Comer no es sólo alimentarse. Muchas veces el plato, sus sabores y olores, y hasta el mismísimo ritual para consumirlos, redundan en una teletransportación automática hacia otros momentos y lugares de nuestra vida. Un paseo por la memoria mientras se mastica. La idea de "comfort food" (comida confortable) se trata justamente de eso: de usar la comida como una máquina del tiempo y el espacio. Sin lugar a dudas, una de las especialistas indiscutidas en ésta disciplina culinaria que se puede encontrar en la Ciudad de Buenos Aires es Christina Sunae, una de las socias fundadoras de Apu Nena.

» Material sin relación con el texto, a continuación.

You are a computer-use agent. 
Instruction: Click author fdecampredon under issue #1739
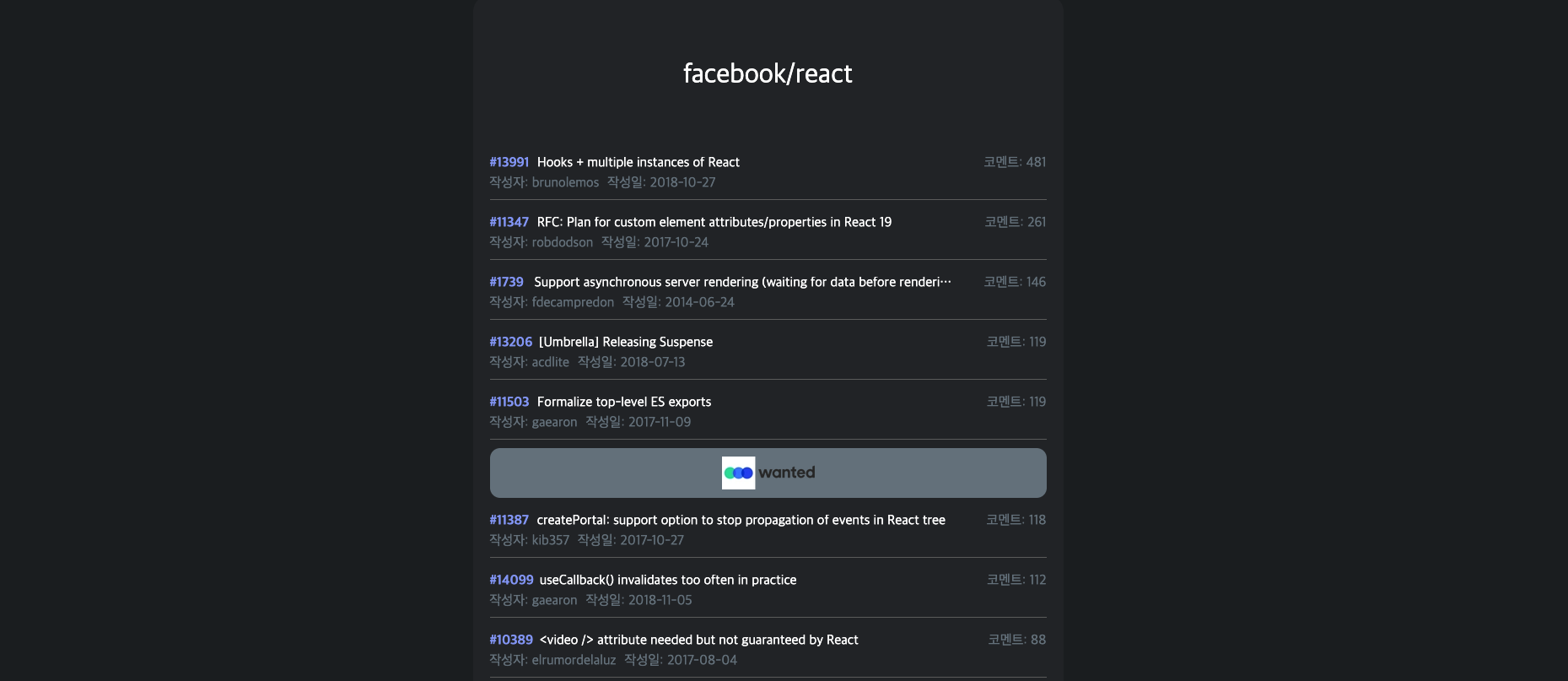tap(574, 302)
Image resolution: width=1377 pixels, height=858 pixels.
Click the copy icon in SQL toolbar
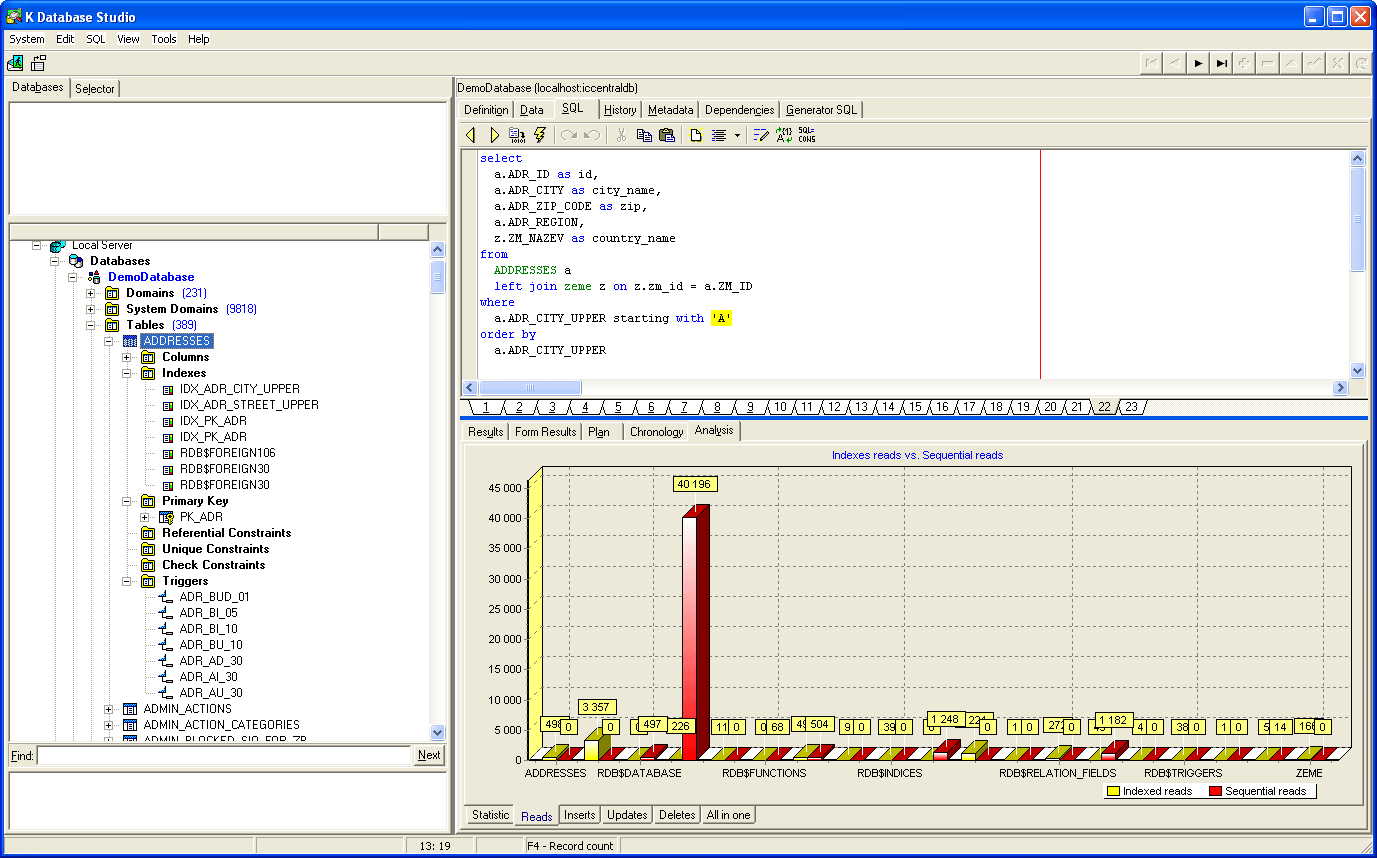(x=644, y=135)
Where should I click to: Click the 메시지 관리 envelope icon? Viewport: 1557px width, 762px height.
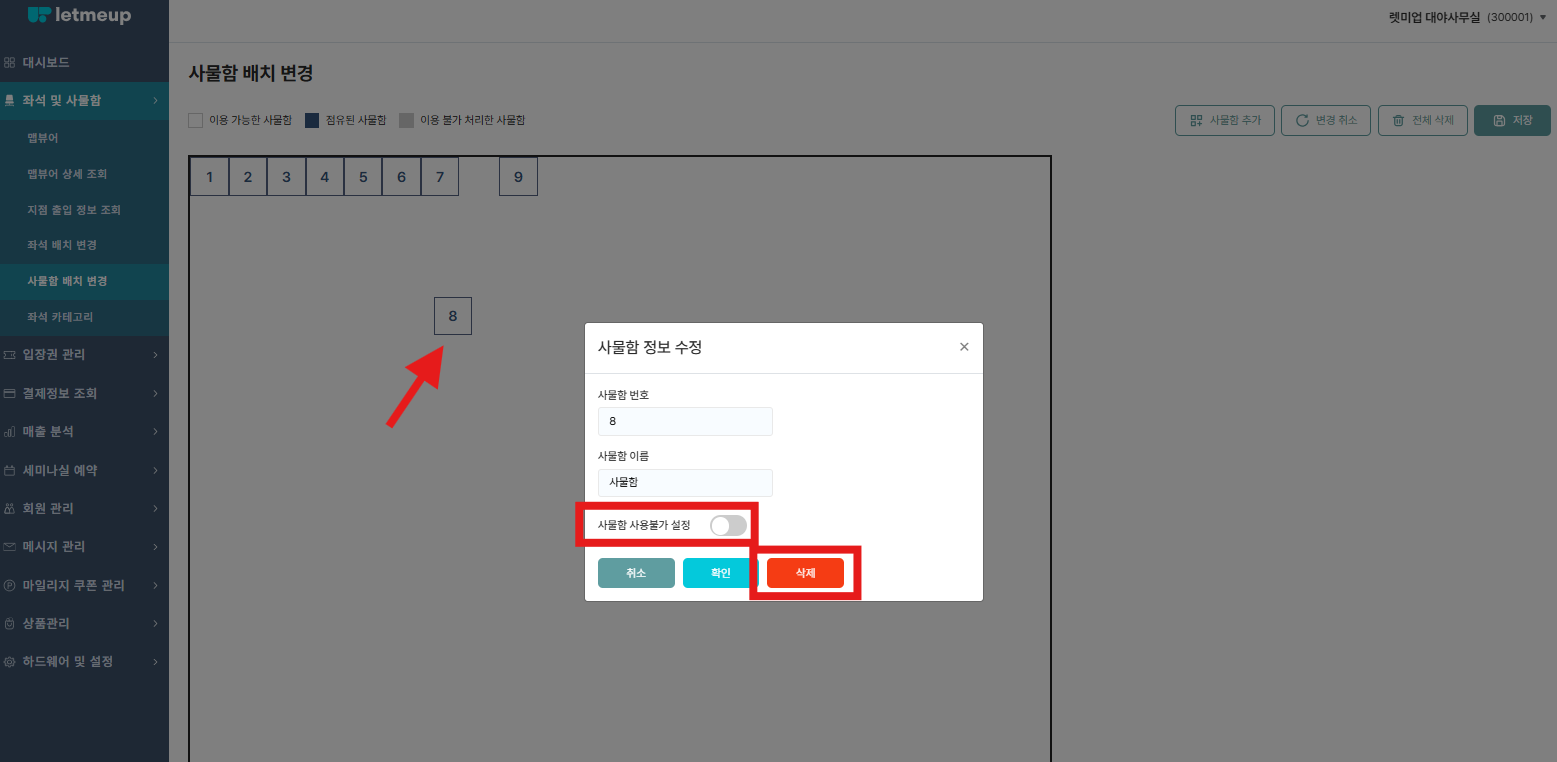click(10, 547)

Las reminiscencias de Christina a la hora de cocinar pueden venir de varios lugares. Si bien es estadounidense (de adulta vivió en varios de sus estados), pasó su primera infancia en Japón. Pero también su madre es coreana, y por su padre tiene ascendencia filipina. Para rematar el trotamundismo, ahora tiene un local, junto a la nutricionista Florencia Ravioli, en el barrio de Chacarita. Allí, obviamente, las influencias que se pueden ver en el diseño de la carta son muy diversas. Pero, según sus fundadoras, las bases giran alrededor de las recetas filipinas de la abuela de Sunae, a quien se homenajea en cada plato ofrecido.
A la abuela (que en dialecto Kapampángan, en Filipinas, se dice "Apu") de Christina la conocían cariñosamente como "Nena". Así nace el nombre de este espacio, ubicado en la Avenida Dorrego 1301, que va mucho más allá todavía de las recetas familiares. Flor y Chris están acompañadas por un equipo de cocineros también de variadas nacionalidades, que además suman sus toques a las tradicionales fórmulas recetas de la abuela Nena.

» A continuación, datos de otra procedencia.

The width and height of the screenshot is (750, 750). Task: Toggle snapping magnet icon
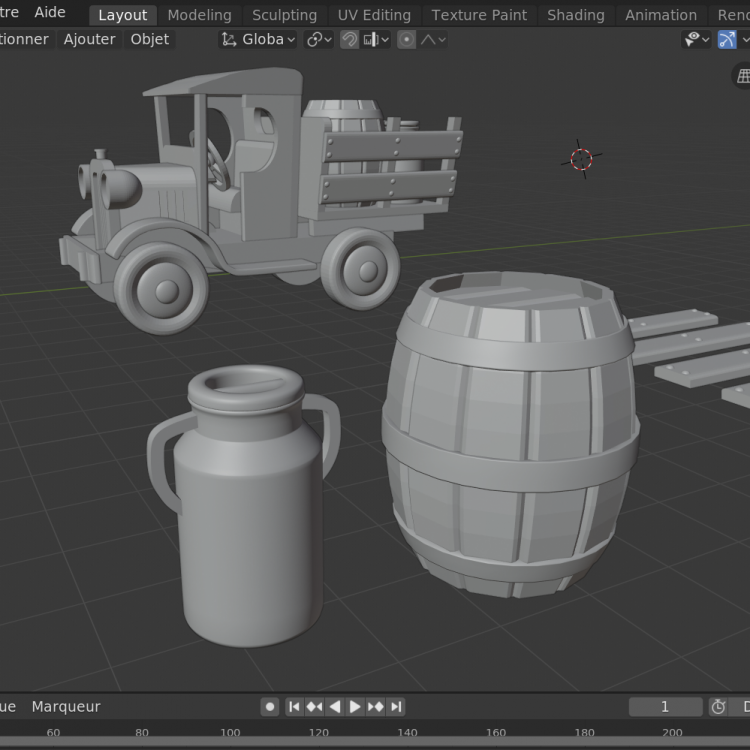349,40
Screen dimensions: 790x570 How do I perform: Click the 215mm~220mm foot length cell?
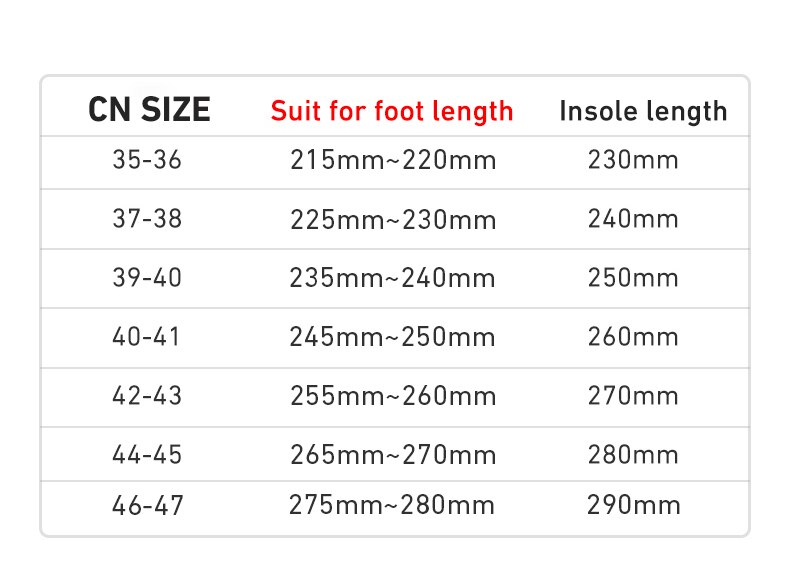pyautogui.click(x=393, y=160)
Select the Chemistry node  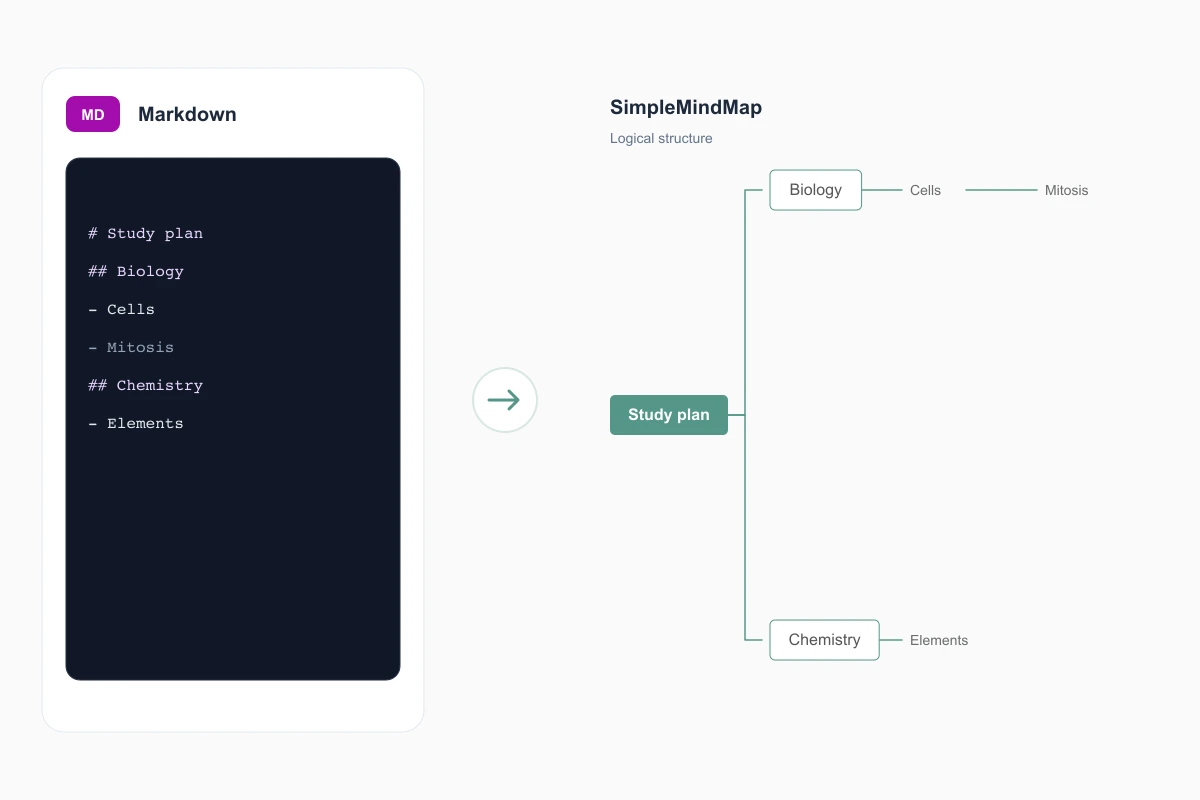(x=824, y=640)
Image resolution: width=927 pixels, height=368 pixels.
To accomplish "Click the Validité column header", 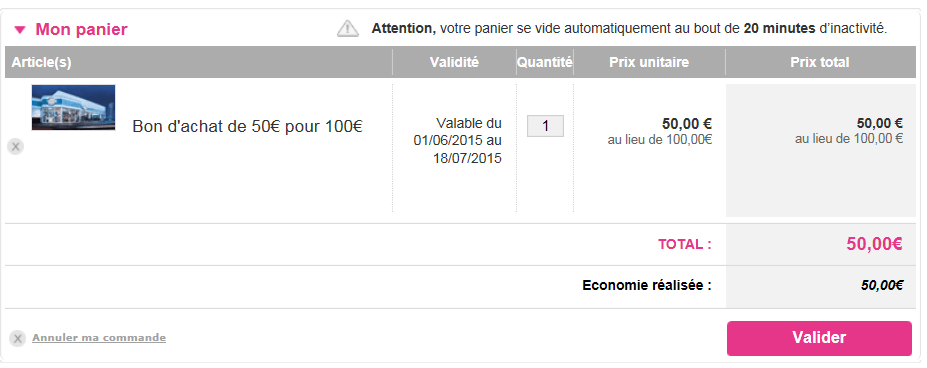I will (454, 62).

Ese twist contemporáneo de sus tapas asiáticas se apoderó del run-run de los sibaritas, que -tras su apertura en diciembre pasado- se habían abarrotado en esa esquina a la búsqueda de sabores explosivos.
Por eso, la pandemia fue particularmente destructiva con un modelo de restaurante que apuntaba a la comida confortable y de pie, para acompañar el aperitivo del fin de día laboral. Pero fue su misma esencia, con algunas vitales transformaciones, lo que propulsó el éxito que llegó de la mano de las sucesivas flexibilizaciones.
Su comida (agria y ácida, salada pero dulzona, picante y adormeciente, todo huracanado en cada mordisco) resultó además de confortable, cómoda. Los platos empezaron a prepararse de formas más sencillas para el cliente, listos para consumir en el auto sin cubiertos o de parado en la plaza sin servilleta.
De repente, los bola bolas (pan al vapor relleno de cerdo, langostinos y shitake con salsa de pimienta szechuan, que te anestesia la boca) o sus dumplings (de cerdo o veganos) parecían ideales para el contexto de tener que comer prácticamente en tránsito. El concepto se profundizó, y las kaliskis (empanadas filipina de masa de hojaldre rellena con curry de garbanzos) o las brochettes de cerdo y lemongrass a la parri aplicaron de igual manera.
Así, después de una larga e intensa remada pandémica, la vida de ese rincón porteño que colecciona trips psicogastronómicos para el comensal, se propulsó de una manera que nadie hubiera imaginado. Y eso, que si hay algo que sobra en la parrilla que funciona como un corazón de Apu Nena, es la imaginación y creatividad.